You will likely encounter this misunderstanding among nontechnical leaders at your company. Some might even question the need to hire data scientists at all. Great AI leaders know that this confusion is an opportunity to educate your company’s leaders.
Automation solves only the easy problems
The confusion about AutoML is based on a misunderstanding of what actually happens in machine learning projects. Let’s look at a case study.
ML case study: Most time is spent thinking
Our case study was a relatively straightforward, feature-driven ML project. It was built with an off-the-shelf random forest model. Since the tasks are clear to an experienced data scientist, this case study can help identify potential opportunities forAutoML.
We benchmarked the time our data scientists spent to build a machine learning model. This work was a small part of a larger problem, but the example effectively illustrates the limitations of AutoML.
Here is how the data scientists spent their time:
How could AutoML have helped this project? Some automation might have improved efficiency in organizing data and training models. But when we look carefully at what actually happened, we see that the majority of the time was spent thinking: gathering & exploring data, analyzing & organizing results, and collaborating production deployment.

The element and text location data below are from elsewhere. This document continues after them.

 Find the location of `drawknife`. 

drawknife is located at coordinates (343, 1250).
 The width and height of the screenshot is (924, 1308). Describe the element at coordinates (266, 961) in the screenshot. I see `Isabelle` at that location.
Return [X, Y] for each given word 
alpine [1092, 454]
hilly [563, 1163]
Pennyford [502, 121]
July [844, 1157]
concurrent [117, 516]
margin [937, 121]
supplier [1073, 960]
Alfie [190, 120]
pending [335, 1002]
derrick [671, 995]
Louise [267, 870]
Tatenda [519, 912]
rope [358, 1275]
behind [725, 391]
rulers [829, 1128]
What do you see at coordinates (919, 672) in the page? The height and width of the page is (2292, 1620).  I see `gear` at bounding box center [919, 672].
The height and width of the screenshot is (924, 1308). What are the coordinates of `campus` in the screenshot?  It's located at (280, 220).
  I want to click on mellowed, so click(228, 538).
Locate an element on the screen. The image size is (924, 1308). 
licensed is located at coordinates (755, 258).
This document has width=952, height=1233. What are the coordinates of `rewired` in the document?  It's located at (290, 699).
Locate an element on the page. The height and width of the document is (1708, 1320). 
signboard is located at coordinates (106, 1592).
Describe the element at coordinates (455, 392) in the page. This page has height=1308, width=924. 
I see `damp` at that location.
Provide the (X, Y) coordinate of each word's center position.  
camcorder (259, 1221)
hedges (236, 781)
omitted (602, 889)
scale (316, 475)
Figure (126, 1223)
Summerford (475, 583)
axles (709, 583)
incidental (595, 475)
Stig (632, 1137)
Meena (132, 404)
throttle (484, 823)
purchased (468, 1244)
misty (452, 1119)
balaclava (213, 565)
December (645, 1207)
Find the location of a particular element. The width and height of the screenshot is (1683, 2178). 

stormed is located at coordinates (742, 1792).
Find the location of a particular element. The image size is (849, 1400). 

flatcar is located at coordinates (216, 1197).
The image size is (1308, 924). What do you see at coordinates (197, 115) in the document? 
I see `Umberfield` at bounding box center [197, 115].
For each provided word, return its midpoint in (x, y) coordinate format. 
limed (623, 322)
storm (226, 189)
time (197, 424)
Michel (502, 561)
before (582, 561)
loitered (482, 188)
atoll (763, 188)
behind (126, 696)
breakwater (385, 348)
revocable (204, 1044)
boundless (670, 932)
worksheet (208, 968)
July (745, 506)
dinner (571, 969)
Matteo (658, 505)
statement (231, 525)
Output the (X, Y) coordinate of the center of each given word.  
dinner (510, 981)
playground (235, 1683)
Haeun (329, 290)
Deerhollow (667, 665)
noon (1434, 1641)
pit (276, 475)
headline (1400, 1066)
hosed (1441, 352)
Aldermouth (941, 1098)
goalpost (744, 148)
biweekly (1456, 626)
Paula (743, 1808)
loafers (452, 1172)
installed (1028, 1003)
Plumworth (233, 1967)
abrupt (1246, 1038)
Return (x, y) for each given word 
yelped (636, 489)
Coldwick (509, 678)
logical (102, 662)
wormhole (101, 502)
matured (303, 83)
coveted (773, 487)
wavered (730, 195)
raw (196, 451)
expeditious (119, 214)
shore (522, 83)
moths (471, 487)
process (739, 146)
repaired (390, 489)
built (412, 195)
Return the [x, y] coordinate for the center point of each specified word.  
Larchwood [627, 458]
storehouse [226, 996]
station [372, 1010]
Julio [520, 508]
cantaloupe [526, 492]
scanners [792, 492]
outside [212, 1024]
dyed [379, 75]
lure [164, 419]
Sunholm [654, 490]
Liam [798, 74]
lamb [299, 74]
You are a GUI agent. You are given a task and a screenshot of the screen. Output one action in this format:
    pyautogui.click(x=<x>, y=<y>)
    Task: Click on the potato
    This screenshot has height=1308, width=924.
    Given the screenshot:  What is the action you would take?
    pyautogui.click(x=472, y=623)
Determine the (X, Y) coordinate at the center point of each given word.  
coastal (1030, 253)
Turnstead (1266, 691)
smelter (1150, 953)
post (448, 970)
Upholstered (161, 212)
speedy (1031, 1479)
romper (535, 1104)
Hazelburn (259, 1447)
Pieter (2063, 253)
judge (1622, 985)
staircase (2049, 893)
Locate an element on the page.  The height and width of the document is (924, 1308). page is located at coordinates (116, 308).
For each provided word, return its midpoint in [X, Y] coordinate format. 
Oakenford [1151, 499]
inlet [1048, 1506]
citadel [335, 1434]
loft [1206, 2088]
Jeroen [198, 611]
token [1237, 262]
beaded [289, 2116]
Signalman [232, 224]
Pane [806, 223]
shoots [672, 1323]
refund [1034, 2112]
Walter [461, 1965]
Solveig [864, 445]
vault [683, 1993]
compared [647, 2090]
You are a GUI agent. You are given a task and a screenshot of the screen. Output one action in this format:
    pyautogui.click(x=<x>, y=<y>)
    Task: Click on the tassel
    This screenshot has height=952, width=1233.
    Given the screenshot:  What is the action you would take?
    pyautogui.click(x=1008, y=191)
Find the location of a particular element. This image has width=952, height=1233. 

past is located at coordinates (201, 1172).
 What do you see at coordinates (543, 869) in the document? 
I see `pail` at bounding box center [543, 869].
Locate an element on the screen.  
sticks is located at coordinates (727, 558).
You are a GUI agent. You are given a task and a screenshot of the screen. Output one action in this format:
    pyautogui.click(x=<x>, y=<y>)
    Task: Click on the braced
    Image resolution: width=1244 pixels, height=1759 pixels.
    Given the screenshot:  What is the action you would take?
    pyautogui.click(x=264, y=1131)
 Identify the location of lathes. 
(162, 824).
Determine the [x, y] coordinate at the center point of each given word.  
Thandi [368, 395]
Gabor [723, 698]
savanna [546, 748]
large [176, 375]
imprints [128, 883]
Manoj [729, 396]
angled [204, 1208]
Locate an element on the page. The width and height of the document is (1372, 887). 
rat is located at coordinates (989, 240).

AutoML advocates describe the efficiencies gained in activities like hyper parameter selection, data cleansing, and model selection. This automation can be particularly helpful in relatively constrained problems like those in a Kaggle contest.
But real problems are not constrained. In our business case, for example, the client could articulate only a general description of the solution they needed. Further, the data contained significant errors that required data scientists to spend time exploring the upstream application that generated it. Working through these issues required creativity and exploratory thinking—two activities that cannot be automated. These types of challenges are significantly harder than testing whether a random forest or XGBoost model gives better results.
Where AutoML can help
AutoML is of course not useless. But keep in mind that it applies to only a subset of problems. For example, AutoML can be a great solution for:
- Rapid feasibility assessment, often as part of exploratory data analysis (EDA), particularly when the dataset is relatively clean.
- Giving business analysts tools to automatically retrain, tweak, and update stable predictive models.
From a data scientist’s perspective, these problems are easy. AutoML is best understood as a supplement to the work of your data scientists, not as a replacement.
Turn confusion into a win
Although you might be tempted to roll your eyes in the sales meeting with the AutoML vendors, you should recognize this moment as an opportunity. Help your company’s management understand where and how automation fits into your AI program—and where it doesn’t.
Here are a few tips that have worked for me:
- Don’t engage in theoretical and academic debates about replacing data scientists with AutoML. These conversations never lead anywhere and only create resentment. Simply acknowledge that AutoML can play a role in your overall strategy, like any degree of automation can.
- Help AutoML advocates do a pilot project without the help of the data science team. Unrealistic expectations for AutoML subside when people inevitably get stuck.
- Look for opportunities to hand off tedious data scientist tasks that nontechnical colleagues can complete by using AutoML. By framing automation as an opportunity to offload tedious activities, you can reduce the perceived threat of AutoML tools.
Above all, remember that AutoML zealots are not trying to undermine you or the data science team. Building a team of world-class machine learning engineers is hard, risky, and expensive. Many companies fail at it and don’t immediately recognize the value from their data science investment. These growing pains create fear, and it is perfectly understandable that companies would want to explore alternatives.
As an AI leader, your job is to help your stakeholders overcome this fear. Be the AI translator, and help them understand why AutoML isn’t a panacea. Explain where it can advance your AI program and where it can’t.